Yapılacak iş →
Yalın dönüşüm ve muhasebe konulu metindeki bölümü, "Yalın Dönüşüm’ün israfları" sözcüklerinin geçtiği yerden başlayıp "öyle yansımadığını görüyoruz." sözcüklerinden sonra bitirerek harfi harfine yeniden yazın.

Seçilen metin →

Yalın Dönüşüm’ün israfları ortadan kaldırdığı, herkes tarafından bilinen bir gerçek; ancak Yalın’ı tam olarak benimsememiş şirket yöneticileri ve/ya stratejik karar vericilerin sorduğu soru şu: “Yok edilen israfların bana maddi getirisi ne oldu?”
Geleneksel maliyet muhasebesi yaklaşımları ile bu sorunun cevabını vermek ne yazık ki oldukça zor. Bugüne kadar Kaizen kazanımlarının hesaplamalarını yaparak Yalın’ın maddi getirisini bir şekilde ölçmeye çalışsak da hesapladığımız rakamların bilançoya tam olarak öyle yansımadığını görüyoruz.
“Muhasebe kelimesini duyunca yazıyı sakın bırakmayın. Zira bu konu hepimizi belki şu ana kadar yaptıklarımızdan çok daha fazla ilgilendiriyor. Yönetimi ikna etmeniz buna bağlı çünkü!”

Malzeme →
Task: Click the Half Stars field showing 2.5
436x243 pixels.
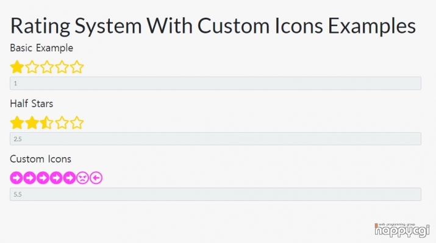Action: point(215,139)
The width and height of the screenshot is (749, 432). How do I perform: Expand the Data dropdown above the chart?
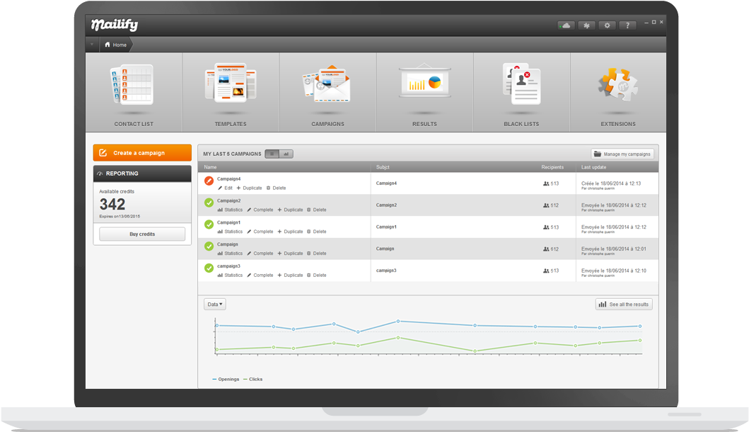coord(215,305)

==

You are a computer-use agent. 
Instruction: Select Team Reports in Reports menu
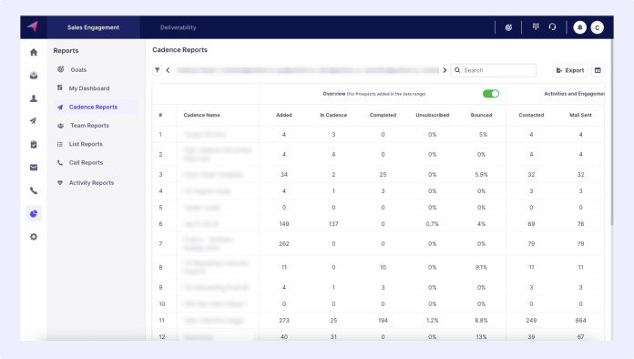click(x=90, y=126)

==

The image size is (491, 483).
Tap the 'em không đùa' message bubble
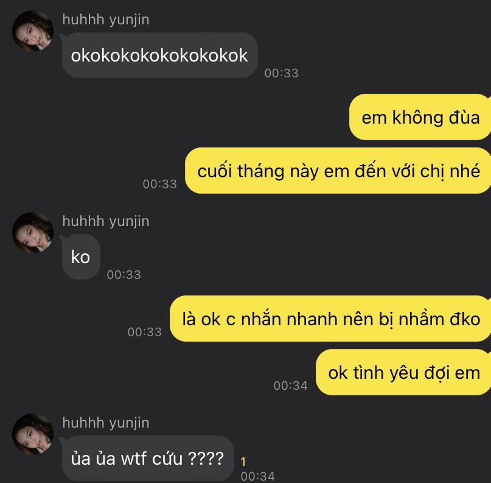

Alıştırma çıktısı →
Yalın Dönüşüm’ün israfları ortadan kaldırdığı, herkes tarafından bilinen bir gerçek; ancak Yalın’ı tam olarak benimsememiş şirket yöneticileri ve/ya stratejik karar vericilerin sorduğu soru şu: “Yok edilen israfların bana maddi getirisi ne oldu?”
Geleneksel maliyet muhasebesi yaklaşımları ile bu sorunun cevabını vermek ne yazık ki oldukça zor. Bugüne kadar Kaizen kazanımlarının hesaplamalarını yaparak Yalın’ın maddi getirisini bir şekilde ölçmeye çalışsak da hesapladığımız rakamların bilançoya tam olarak öyle yansımadığını görüyoruz.